China’s propaganda organs and legal system also often rely on the use of confessions, which experts have long criticised for being elicited under duress.

Since Xi assumed leadership of the CCP in 2012, China’s anti-corruption investigations have targeted millions of so-called tigers and flies, or high- and low-ranking officials, in a sweeping campaign that has served the dual purpose of stamping out graft and eliminating rival political factions.

The television series came as Xi this week put China’s business, state and Communist party apparatus on notice over corruption in a speech published in state media on Monday.

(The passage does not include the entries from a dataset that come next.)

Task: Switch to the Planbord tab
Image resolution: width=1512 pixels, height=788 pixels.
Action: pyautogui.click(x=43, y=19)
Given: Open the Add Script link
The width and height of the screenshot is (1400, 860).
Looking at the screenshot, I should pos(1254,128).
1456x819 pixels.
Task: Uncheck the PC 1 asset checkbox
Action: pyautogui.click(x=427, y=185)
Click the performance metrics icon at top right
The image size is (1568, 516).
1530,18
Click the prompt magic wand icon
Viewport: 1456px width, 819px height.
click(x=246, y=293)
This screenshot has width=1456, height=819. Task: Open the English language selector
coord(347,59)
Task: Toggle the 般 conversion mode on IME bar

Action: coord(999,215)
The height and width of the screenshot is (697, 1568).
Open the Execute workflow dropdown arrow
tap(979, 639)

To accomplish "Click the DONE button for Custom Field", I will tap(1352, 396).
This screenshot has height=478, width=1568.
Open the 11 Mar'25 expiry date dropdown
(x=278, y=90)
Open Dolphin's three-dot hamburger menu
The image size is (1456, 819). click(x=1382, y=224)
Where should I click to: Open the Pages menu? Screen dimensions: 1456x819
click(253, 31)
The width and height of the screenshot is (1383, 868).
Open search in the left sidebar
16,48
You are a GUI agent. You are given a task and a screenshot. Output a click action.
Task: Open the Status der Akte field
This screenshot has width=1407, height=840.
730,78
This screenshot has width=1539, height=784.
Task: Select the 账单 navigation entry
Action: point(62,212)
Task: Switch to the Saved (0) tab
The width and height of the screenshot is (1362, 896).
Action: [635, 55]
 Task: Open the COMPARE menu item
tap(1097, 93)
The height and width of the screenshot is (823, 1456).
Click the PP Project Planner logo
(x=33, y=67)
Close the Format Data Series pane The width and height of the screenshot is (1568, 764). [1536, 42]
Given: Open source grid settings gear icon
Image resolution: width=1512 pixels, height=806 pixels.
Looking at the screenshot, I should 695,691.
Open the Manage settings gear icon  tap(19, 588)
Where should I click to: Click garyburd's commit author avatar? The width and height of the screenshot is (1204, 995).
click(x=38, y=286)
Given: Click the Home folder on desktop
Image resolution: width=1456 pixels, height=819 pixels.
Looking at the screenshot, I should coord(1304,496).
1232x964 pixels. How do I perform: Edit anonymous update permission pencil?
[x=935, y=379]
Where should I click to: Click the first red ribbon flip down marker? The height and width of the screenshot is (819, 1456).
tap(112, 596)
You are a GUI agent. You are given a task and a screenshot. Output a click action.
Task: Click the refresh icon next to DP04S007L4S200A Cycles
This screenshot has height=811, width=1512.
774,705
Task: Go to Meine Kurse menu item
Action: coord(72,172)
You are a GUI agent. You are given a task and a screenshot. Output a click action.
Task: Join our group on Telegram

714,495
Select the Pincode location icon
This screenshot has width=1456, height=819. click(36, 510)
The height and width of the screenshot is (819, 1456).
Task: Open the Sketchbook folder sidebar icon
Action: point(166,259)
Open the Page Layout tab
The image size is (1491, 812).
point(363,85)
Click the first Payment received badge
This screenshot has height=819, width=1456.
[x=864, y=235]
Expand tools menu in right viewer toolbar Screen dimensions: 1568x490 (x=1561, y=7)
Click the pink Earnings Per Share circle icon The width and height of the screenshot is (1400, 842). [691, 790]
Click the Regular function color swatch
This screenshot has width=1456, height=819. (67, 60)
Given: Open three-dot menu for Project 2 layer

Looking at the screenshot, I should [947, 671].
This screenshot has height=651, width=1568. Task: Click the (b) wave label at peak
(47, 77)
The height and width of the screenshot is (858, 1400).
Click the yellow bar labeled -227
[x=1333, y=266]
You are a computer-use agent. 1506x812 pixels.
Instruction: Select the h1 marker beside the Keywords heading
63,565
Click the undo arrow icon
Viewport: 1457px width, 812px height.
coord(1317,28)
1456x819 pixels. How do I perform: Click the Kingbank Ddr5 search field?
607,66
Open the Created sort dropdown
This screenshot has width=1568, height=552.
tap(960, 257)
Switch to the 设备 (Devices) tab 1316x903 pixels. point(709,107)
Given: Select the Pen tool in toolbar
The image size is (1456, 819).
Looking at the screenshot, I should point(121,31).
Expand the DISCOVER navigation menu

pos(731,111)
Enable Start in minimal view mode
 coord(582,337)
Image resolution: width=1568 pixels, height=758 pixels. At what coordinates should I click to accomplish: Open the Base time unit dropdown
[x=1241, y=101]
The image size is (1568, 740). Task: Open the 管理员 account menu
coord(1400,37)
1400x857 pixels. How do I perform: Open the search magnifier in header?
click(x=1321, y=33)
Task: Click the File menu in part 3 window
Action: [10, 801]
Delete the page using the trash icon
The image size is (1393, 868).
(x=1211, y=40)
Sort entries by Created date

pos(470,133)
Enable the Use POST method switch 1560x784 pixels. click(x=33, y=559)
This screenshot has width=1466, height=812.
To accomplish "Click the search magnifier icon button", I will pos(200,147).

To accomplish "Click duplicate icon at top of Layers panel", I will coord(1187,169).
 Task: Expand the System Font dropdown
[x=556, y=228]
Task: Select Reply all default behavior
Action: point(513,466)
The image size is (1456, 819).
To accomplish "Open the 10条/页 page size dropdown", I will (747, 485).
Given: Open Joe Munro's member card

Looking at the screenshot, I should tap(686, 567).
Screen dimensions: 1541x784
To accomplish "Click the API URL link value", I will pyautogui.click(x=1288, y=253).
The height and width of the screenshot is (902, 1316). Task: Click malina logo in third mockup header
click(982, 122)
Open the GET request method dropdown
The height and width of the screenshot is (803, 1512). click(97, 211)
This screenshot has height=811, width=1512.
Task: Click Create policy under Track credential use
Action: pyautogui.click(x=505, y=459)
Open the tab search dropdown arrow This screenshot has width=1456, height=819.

On Wednesday, the discipline commission issued an extensive communiqué that said Xi’s long-running anti-corruption campaign demonstrated the party’s high degree of “self-purification”. Investigations would prioritise China’s finance, agricultural and pharmaceutical sectors as well as state-owned enterprises, it added. Universities, sports and the tobacco industry were named for closer scrutiny too.

The statement also highlighted fraudulent government statistics, which the justice ministry has previously warned were damaging to government credibility.

Bandurski said that while the CCTV series did highlight genuine malfeasance, “real corruption is just in the nature of the system”.

“Anti-corruption campaigns in China are always propaganda campaigns,” he said. “Corruption is endemic, and empowered by a system in which there is little structural accountability and a great deal of political dealmaking.”

The punishments handed down to many of the alleged culprits — including Li and Fan — have not been made public. But a number of those close to the watchdog’s glare rushed to demonstrate their commitment to tackling corruption.

On Wednesday, Guizhou officials issued a notice vowing to strictly police new investments. The discipline inspection leadership has vowed to study Xi’s directives with “heart and soul”. And after watching the former national team coach admit his sins, China’s top footballers each penned a 1,500-word essay in reflection.